- **TESTO FORNITO**
⟨
Sandor Funtek

Sandor Funtek

Nuova promessa del cinema francese, Funtek si è fatto notare all’ultimo Festival di Cannes per l’interpretazione nel film biografico sui Suprême NTM. Intanto oggi continua a scrivere storie nella speranza di poter dirigere un film tutto suo

di Corinne Corci

Tra le esperienze più indimenticabili della sua vita c’è sicuramente quella di aver conosciuto Madonna. «Mi ha contattato dopo avermi visto in Nico, 1988, di Susanna Nicchiarelli. Voleva propormi una storia su un ballerino, ci siamo incontrati e mi ha fatto ballare con un maestro di ballo, credo per bambini. Se ti dicessi che ero agitato non credo renderebbe. Siamo rimasti amici, sono anche andato al suo compleanno a Marrakech. Che roba folle».
Sandor Funtek è probabilmente uno dei nuovi volti del cinema francese nonostante ancora non se ne renda conto, «il cinema ha un ruolo nella mia vita da sempre, ma le cose sono solo capitate». Franco-ungherese, quando era al liceo e viveva nel sud della Francia (a 3 anni ha anche trascorso del tempo in un piccolo villaggio in Ungheria, vicino all’Austria), non sapeva minimamente cosa volesse fare nella vita. «Tornato a Parigi, ho incontrato il mio migliore amico che all’epoca faceva musica, partecipava a qualche casting e faceva il modello, mi ha detto “ma che ti costa, prova”. In quel periodo stavo combinando parecchi casini, così sono andato a dei casting e ho ottenuto un ruolo in un cortometraggio per Canal+. Ho capito che era ciò che volevo fare e ho deciso di iniziare a buttarmici al cento per cento».
⟩
- **COMPITO ASSEGNATO**
Stabilisci se ciascuna delle seguenti affermazioni concorda con il testo su Sandor Funtek, rispondendo sì o no e citando tra virgolette le parole decisive del testo. 1. Madonna contattò Funtek dopo averlo visto in Nico, 1988. 2. Ai tempi del liceo Funtek sapeva già cosa volesse fare nella vita. 3. Grazie ai casting Funtek ottenne un ruolo in un lungometraggio per Canal+. Per rispondere basati soltanto sul testo su Sandor Funtek.

- **MATERIALE ESTRATTO**
⟨
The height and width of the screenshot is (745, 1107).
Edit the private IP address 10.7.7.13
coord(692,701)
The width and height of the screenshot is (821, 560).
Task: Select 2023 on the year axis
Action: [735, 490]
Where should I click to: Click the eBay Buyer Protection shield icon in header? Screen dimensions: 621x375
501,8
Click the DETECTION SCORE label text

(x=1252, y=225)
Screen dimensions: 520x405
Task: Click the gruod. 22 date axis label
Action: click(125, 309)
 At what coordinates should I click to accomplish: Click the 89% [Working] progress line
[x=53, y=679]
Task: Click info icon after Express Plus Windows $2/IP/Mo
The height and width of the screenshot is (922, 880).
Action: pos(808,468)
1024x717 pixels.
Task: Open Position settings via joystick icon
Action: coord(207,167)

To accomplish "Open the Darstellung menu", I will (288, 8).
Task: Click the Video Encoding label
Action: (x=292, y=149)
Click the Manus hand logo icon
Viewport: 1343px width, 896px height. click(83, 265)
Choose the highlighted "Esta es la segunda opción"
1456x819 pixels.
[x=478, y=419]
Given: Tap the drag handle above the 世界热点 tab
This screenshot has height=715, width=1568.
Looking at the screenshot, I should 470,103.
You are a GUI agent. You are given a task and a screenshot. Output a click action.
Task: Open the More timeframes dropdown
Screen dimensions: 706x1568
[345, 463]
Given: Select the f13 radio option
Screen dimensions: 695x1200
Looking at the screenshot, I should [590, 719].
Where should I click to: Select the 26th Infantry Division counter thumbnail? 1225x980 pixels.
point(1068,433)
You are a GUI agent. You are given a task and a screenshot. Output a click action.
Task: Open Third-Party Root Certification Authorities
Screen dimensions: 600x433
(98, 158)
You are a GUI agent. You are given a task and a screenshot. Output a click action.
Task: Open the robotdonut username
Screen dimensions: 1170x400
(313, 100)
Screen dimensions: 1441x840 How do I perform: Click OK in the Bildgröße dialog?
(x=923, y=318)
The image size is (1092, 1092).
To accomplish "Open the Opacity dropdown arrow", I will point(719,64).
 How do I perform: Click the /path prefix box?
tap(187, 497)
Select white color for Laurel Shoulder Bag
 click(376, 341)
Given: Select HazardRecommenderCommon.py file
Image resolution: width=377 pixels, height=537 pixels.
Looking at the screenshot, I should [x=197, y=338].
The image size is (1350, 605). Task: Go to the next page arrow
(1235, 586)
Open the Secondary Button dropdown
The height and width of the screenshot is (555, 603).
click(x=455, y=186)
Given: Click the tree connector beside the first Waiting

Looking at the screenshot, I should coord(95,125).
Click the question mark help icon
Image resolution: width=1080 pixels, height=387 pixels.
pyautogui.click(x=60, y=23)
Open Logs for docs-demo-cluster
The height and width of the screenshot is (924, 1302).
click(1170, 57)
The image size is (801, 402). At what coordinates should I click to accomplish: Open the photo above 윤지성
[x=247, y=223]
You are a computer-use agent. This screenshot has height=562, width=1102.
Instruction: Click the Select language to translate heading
⟩
- **IN RISPOSTA**
1. Sì: «Mi ha contattato dopo avermi visto in Nico, 1988».
2. No: «non sapeva minimamente cosa volesse fare nella vita».
3. No: «ho ottenuto un ruolo in un cortometraggio per Canal+».